Unlike classical hierarchical systems, the Earthlings DAO is built on three fundamental pillars: biometrically verified uniqueness of each participant, the "one person — one vote" principle, and transparent procedural rules that apply equally to all. The DAO does not replace states or international institutions but creates a parallel layer of coordination within the transnational space of the Earthlings people.

SECTION 02

Earthlings DAO Principles

Transparency
All key DAO processes — from voting to internal resource allocation — are recorded in verifiable action logs and (where necessary) in a distributed ledger. The rules by which decisions are made are open for analysis, and voting results can be independently verified by any participant or external auditor. The level of transparency is fundamentally higher than in most traditional institutions, as there are no "closed procedures" or hidden protocols.
Participant Equality
Every Earthling has an equal vote in DAO procedures under the "one person — one vote" principle. Reputation, contribution and experience may be considered at the level of discussions, expert councils or working groups, but are not converted into additional voting weight and do not create privileged classes of participants.
Decentralization
The DAO has no single center of control. Decisions are made in a distributed manner: through cell participation, Earthling voting and functioning procedural mechanisms. This reduces the risks of power capture, pressure on a single node and makes the system resilient to local failures.
Predictable Rules
The decision-making logic is established in predetermined rules: who can initiate a matter, what voting thresholds apply, how results are processed. This minimizes room for arbitrariness and arbitrary exceptions.
Inclusivity and Globality
The DAO is not tied to any specific jurisdiction and allows participation by any person holding Earthling status. Geography, citizenship, social status and material wealth do not confer additional institutional privileges — access is determined solely by Earthling status.

- _Set problem_
Resume the passage on the Earthlings DAO principles, continuing it from its last sentence.

- _Supplied material_
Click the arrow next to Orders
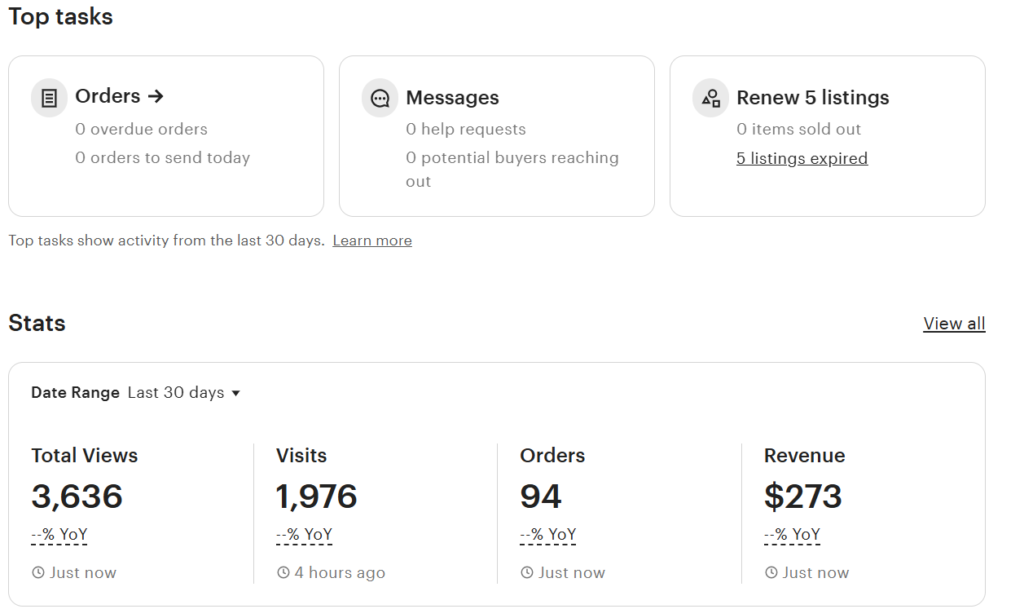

...

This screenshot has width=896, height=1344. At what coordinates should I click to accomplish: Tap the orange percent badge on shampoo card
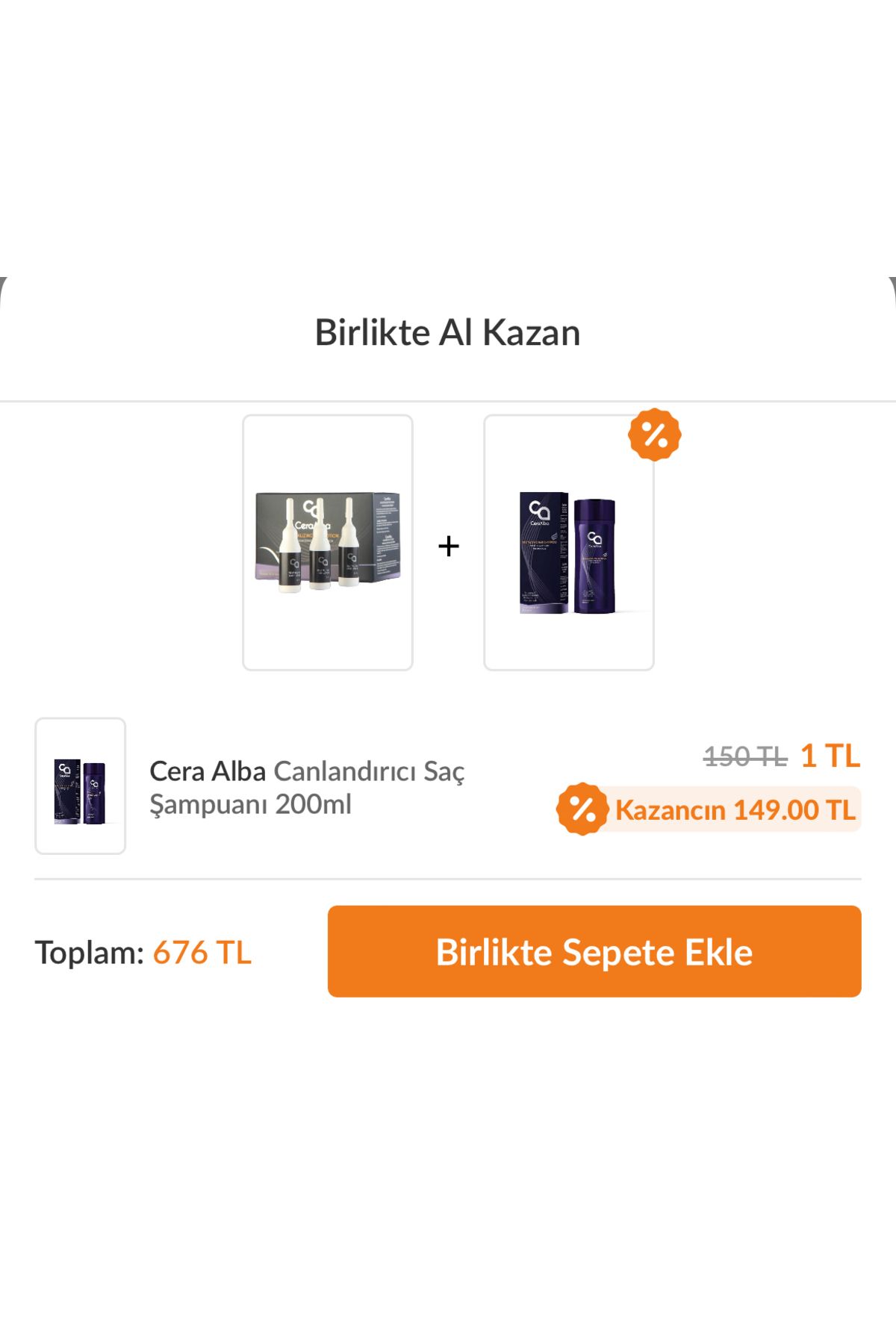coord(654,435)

- _Task output_
Institutional Memory
Decisions, discussions and their consequences are recorded and preserved in a unified historical context. This enables analysis of norm evolution, learning from past mistakes and avoiding the forgetting of inconvenient episodes that is characteristic of changing political regimes.
SECTION 03

Earthlings DAO Architecture

The Earthlings DAO architecture follows a multi-layered model:

Identity Layer

Each vote is linked to a biometrically verified Earthling whose status is secured through an SBT passport. This ensures the "one person — one vote" principle and eliminates the possibility of creating multiple accounts to amplify influence.

Governance Layer

The processes of initiation, discussion and decision-making are formalized in DAO rules. Every Earthling can submit proposals, participate in voting and initiate review of previously adopted decisions within established procedures.

Incentive Layer

Interaction with the DAO may involve the use of the internal participation unit Earthlings Coin in cases where coordination and contribution assessment require it. However, Earthlings Coin does not confer additional votes and does not become a source of power.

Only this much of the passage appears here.